I could not bring myself to join their jubilation in that this killing is disquieting for many reasons.
Bin Laden's death, offered as "closure" to the families of 9-11 victims, raises as many questions as it seems to answer. Was it legal? The rationalisation given by the Obama administration was that this was done as an act of self-defence in the respect of Bin Laden's declaration of war against the United States.
Jeffrey Toobin, legal correspondent for the New Yorker magazine, argued that Bin Laden's capture and trial would have created endless complications in security, choice of venue, adduction of evidence and even the conduct of such a trial. Others focused on security, with the spectre of retaliatory kidnappings for ransom of Bin Laden.
There is the question of the nicety of the mission itself.
Whatever one thinks of the Pakistanis and the double-game their intelligence agency has been playing (as revealed by WikiLeaks), the government of Pakistan, a sovereign nation, is nominally friendly to the US, certainly friendly enough to be given billions annually in military aid.
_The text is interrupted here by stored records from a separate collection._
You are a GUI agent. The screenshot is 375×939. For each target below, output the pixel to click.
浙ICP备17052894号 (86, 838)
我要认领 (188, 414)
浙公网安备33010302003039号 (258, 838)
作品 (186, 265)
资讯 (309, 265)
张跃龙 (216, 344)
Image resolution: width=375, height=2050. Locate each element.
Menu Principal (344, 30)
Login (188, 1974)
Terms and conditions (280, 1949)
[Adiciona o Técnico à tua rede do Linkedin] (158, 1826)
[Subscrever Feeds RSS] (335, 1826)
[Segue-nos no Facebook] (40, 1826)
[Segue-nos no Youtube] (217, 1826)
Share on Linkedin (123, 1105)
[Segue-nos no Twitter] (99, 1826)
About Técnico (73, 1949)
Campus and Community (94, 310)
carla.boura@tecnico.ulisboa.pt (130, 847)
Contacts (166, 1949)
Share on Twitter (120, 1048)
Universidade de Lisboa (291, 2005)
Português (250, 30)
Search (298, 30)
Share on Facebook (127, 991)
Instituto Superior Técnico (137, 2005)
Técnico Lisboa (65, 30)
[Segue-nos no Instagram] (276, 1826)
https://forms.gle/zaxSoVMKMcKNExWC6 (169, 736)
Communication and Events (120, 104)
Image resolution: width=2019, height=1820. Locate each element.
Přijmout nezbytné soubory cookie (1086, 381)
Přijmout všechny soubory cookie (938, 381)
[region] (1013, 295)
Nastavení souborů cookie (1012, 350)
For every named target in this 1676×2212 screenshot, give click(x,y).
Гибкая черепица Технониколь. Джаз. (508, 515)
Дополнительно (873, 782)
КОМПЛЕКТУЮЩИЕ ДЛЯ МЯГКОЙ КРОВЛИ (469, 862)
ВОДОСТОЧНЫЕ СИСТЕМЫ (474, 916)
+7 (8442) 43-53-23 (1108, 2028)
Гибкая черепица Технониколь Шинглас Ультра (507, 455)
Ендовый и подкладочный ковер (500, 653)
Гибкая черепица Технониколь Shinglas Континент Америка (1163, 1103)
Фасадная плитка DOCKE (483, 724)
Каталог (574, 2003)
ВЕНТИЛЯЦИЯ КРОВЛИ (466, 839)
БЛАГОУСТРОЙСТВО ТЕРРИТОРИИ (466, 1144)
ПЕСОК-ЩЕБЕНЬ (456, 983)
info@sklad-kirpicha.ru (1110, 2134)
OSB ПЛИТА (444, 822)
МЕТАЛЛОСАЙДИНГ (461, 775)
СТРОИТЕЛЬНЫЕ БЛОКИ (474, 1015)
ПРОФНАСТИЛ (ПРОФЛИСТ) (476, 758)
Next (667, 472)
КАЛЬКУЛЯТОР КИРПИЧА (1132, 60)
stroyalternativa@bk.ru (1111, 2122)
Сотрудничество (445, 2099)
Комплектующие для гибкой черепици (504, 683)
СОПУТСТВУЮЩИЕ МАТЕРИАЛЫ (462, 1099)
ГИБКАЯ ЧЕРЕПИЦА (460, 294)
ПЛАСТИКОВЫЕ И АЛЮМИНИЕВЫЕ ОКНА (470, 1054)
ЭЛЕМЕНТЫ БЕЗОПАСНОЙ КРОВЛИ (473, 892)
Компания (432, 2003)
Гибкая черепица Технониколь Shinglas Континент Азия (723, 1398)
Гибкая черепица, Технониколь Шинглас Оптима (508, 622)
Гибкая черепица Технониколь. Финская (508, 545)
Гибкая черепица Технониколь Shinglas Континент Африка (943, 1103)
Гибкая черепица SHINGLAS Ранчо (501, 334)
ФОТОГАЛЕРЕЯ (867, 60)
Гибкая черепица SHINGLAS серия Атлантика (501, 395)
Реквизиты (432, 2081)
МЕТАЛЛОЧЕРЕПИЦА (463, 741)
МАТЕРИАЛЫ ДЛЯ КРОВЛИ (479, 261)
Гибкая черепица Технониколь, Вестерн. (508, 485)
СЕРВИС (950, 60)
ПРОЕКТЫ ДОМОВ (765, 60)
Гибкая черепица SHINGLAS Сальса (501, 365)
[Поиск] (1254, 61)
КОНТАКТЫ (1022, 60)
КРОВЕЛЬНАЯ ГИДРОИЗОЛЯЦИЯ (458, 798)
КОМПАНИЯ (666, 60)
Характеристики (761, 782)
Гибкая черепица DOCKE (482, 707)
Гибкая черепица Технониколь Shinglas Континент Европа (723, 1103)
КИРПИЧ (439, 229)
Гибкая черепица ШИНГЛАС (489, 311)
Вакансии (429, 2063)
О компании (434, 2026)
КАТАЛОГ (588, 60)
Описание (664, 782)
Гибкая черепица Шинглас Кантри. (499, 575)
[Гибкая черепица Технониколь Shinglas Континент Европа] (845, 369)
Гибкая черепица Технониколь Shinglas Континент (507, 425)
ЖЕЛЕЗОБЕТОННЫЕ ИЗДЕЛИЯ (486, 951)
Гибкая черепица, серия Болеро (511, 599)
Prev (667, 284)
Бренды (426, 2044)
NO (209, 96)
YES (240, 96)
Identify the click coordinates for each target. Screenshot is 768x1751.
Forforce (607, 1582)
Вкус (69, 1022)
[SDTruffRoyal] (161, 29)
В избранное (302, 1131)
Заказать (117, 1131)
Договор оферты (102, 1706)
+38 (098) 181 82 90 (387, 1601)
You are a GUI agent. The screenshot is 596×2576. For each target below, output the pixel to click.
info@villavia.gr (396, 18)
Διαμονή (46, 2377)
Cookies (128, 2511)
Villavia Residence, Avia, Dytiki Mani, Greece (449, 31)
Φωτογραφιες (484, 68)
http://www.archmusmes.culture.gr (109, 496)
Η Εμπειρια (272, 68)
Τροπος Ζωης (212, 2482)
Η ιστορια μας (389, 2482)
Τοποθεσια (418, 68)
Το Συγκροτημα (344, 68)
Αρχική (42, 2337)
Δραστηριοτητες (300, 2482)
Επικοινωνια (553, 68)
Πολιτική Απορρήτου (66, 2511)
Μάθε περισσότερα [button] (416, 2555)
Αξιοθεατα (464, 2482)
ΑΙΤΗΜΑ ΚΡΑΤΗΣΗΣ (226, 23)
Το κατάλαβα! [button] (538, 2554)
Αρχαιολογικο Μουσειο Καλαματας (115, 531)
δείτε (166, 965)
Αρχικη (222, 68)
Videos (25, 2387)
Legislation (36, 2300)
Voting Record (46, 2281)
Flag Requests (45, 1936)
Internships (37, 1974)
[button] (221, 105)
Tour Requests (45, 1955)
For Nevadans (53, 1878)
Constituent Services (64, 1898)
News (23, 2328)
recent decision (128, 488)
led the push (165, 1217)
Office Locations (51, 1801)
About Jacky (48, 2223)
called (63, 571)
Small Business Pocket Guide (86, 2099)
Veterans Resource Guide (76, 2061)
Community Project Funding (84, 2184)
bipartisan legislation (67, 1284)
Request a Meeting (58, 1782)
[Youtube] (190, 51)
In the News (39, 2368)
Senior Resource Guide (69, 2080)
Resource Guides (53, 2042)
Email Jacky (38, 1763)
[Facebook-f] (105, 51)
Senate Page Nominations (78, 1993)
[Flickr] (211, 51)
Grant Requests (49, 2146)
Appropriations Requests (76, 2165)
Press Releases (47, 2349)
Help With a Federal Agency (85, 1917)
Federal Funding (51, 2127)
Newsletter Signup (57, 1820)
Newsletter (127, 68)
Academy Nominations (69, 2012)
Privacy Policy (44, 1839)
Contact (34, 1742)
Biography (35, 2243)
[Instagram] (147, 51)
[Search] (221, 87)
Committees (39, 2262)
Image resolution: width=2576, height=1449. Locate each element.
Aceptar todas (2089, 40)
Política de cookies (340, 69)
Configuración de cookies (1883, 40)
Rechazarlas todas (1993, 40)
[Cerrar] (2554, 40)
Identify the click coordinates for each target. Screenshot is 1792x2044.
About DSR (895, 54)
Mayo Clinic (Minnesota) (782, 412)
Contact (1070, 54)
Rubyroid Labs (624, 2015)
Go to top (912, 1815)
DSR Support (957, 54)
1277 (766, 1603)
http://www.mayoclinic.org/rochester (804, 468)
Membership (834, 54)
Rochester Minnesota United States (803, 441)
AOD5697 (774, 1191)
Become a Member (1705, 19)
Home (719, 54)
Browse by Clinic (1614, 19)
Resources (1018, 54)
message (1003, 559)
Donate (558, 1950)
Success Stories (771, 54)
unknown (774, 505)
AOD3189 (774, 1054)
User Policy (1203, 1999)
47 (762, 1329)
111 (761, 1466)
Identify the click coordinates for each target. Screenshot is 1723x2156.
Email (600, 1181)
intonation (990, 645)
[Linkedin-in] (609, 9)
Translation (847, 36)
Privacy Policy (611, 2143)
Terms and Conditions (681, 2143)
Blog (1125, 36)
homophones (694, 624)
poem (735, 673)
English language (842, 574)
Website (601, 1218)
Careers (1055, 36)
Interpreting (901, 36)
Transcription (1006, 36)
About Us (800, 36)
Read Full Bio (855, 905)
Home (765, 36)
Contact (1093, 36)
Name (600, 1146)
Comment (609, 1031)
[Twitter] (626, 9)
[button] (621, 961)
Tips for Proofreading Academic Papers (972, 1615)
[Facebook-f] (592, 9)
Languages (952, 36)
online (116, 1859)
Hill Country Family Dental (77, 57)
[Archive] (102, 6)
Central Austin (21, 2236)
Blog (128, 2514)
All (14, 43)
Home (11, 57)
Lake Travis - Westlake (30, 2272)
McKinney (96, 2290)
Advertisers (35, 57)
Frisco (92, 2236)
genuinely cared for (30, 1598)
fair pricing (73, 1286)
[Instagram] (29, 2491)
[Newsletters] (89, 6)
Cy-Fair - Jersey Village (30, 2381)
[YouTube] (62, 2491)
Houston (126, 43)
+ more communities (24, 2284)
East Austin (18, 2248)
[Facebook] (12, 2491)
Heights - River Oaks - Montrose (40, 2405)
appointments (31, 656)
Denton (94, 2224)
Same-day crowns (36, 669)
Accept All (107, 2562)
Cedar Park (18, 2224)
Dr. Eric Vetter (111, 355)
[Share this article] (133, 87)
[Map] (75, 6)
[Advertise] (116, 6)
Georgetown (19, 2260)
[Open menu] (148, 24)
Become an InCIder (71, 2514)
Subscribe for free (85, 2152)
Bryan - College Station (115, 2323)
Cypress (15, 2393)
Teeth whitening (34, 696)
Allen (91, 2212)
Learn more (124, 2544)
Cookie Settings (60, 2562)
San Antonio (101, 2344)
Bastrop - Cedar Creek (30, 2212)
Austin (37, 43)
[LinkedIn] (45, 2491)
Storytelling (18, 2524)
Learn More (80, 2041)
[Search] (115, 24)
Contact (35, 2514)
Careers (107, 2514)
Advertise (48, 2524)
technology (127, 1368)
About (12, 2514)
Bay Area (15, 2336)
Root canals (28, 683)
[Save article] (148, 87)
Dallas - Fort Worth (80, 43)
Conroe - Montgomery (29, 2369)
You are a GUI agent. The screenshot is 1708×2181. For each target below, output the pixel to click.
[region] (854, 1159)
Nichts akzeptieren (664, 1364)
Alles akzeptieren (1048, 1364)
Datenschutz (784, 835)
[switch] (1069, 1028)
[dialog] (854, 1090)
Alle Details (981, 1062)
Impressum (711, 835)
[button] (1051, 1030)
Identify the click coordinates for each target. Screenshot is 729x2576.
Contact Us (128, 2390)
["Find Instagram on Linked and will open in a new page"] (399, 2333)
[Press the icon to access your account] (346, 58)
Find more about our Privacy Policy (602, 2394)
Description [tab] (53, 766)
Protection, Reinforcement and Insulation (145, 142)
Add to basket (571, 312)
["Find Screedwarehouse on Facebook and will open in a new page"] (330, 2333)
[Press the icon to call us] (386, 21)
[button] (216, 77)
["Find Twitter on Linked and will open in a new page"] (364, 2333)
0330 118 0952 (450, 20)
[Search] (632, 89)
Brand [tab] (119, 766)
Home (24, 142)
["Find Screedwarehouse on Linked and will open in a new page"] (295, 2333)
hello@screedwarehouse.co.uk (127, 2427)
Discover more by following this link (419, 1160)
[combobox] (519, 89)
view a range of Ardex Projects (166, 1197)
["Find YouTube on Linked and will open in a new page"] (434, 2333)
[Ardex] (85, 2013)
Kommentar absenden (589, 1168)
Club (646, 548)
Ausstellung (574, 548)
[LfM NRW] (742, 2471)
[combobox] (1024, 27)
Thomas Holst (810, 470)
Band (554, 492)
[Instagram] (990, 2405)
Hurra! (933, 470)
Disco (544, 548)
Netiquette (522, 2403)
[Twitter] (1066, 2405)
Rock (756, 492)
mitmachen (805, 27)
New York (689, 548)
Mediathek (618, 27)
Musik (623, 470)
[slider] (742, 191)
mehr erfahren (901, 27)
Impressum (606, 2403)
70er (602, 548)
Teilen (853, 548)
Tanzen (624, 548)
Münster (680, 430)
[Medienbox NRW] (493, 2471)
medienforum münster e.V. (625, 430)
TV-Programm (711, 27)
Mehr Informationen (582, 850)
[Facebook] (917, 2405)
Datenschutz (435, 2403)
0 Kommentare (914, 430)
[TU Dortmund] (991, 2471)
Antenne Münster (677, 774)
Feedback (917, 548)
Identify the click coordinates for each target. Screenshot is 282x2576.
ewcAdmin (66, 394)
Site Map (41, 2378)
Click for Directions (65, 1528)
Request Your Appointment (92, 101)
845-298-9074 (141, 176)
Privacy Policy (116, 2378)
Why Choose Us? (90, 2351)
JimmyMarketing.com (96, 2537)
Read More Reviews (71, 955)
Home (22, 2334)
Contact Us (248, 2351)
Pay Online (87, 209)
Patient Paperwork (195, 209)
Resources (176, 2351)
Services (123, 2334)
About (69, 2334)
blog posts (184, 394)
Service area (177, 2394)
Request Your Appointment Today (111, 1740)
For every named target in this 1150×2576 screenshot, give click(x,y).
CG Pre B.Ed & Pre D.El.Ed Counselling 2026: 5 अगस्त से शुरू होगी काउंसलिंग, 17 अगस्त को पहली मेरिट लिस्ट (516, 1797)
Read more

Nonetheless, the American President ordered an incursion on to this "friendly" soil to carry out the mission. We cannot know exactly what orders were given-whether "dead or alive" or starkly, "dead" - but dead is what Osama became.
Dead though unarmed but "resisting".
In the 1970s in the US, the Senate's Church committee unearthed instances of CIA political assassinations.
In response, President Gerald Ford issued executive order 11905 which stated: "No employee of the United States Government shall engage in, or conspire to engage in, political assassination." The term "assassination" was not defined, nor was it in subsequent orders signed by Presidents Carter and Reagan.
George Bush more or less acknowledged that the ban would not apply to Bin Laden.
Obama has clearly continued that policy and even extended it.
He has declared an intention to assassinate Anwar-Al Awlaki, an American-born Islamic cleric preaching hate on the internet, currently living in Yemen. Awlaki may be awful but he has never been charged with any crime.
It's not because of any sympathy for Osama bin Laden, who was probably a monster, that I find myself appalled by what appears to have been an act of political assassination, but rather love of my country and what it has stood for - notably the rule of law.
The notion of a president with power of an absolute monarch is anathema to the concept of democracy.
When Obama in describing this killing said "justice has been done" and when he finished by reminding people that America's capability as demonstrated in this action was not the result of its power but derived from of its definition as a country, "one nation, under God, indivisible, with liberty and justice for all", I could not help but experience a heavy dose of irony and sorrow.
Whatever the world gained in Bin Laden's execution may be more than offset by what was lost.